Introduces a new value for the specified directive replacing the old one generated by load/2.

{ok,[{DirectiveKey,NewDirectiveValue}]}

Introduces new values for the specified directives replacing the old ones generated by load/2.

{error,Reason}

An invalid directive.

An example of a store function from mod_log.erl:

        store({error_log, ErrorLog}, ConfigList) ->
              case create_log(ErrorLog, ConfigList) of
                  {ok, ErrorLogStream} ->
                      {ok, {error_log, ErrorLogStream}};
                  {error, Reason} -> {error, Reason}
              end.
      

remove/1 takes the ETS-table representation of the config-file as input. It is up to you to cleanup anything you opened or created in load/2 or store/2. remove/1 is expected to return:

ok

If the cleanup was successful.

{error,Reason}

If the cleanup failed.

A naive example from mod_log.erl:

        remove(ConfigDB) ->
           lists:foreach(fun([Stream]) -> file:close(Stream) end,
                         ets:match(ConfigDB,{transfer_log,'$1'})),
           lists:foreach(fun([Stream]) -> file:close(Stream) end,
                         ets:match(ConfigDB,{error_log,'$1'})),
           ok.
      

4.4.3 EWSAPI Module Interaction

Modules in the EWSAPI Module Sequence uses the mod record's data field to propagate responses and status messages, as seen above. This data type can be used in a more versatile fashion. A module can prepare data to be used by subsequent EWSAPI modules, for example the mod_alias module appends the tuple {real_name,string()} to inform subsequent modules about the actual file system location for the current URL.

Before altering the EWSAPI Modules Sequence you are well advised to observe what types of data each module uses and propagates. Read the "EWSAPI Interaction" section for each module.

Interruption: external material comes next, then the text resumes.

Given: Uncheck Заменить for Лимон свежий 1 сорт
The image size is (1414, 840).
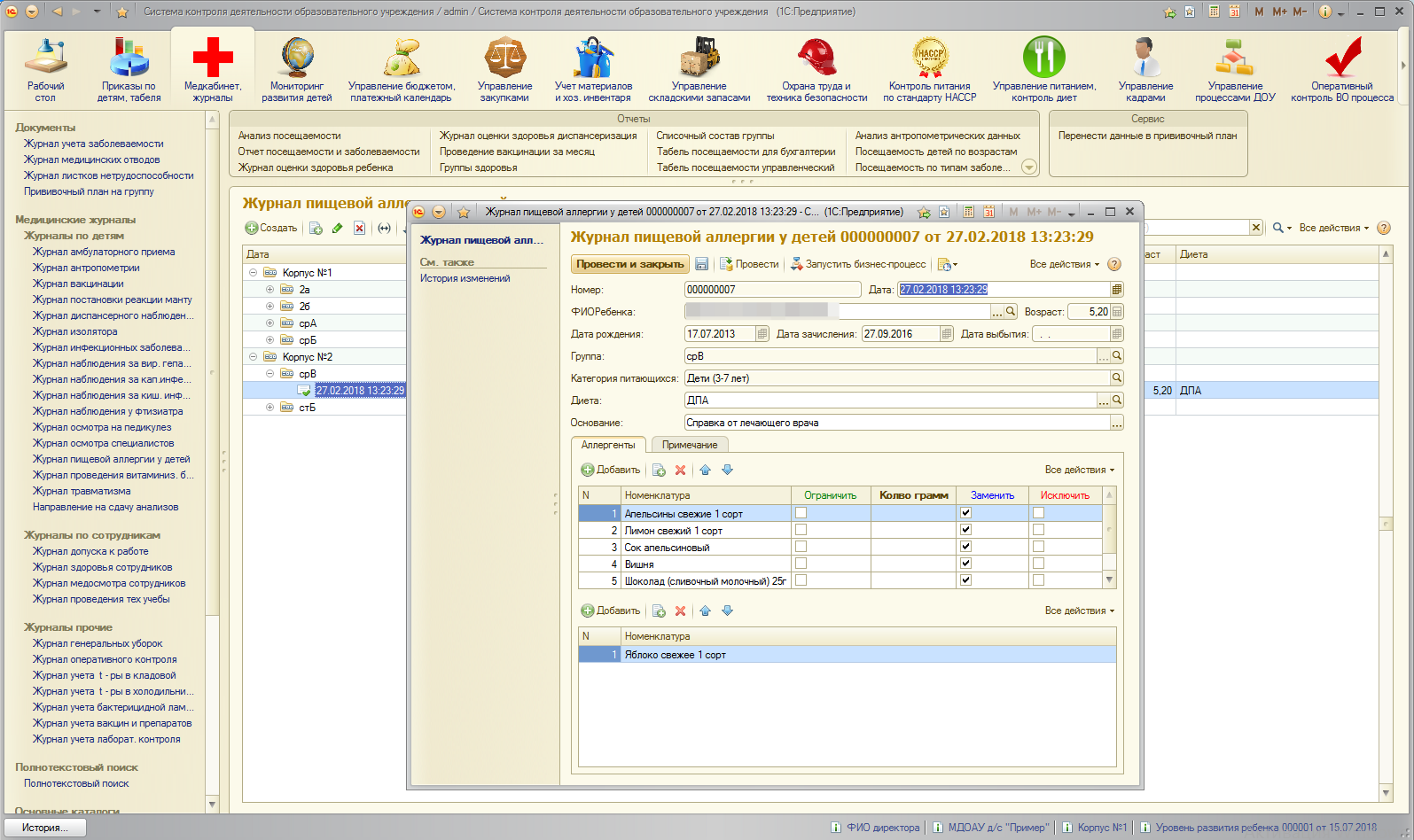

An EWSAPI module can furthermore export functions to be used by other EWSAPI modules but also for other purposes, for example mod_alias:path/3 and mod_auth:add_user/5. These functions should be described in the module documentation.

When designing an EWSAPI module try to make it self-contained, that is avoid being dependent on other modules both concerning exchange of interaction data and the use of exported functions. If you are dependent on other modules do state this clearly in the module documentation!

You are well advised to read httpd_util(3) and httpd_conf(3).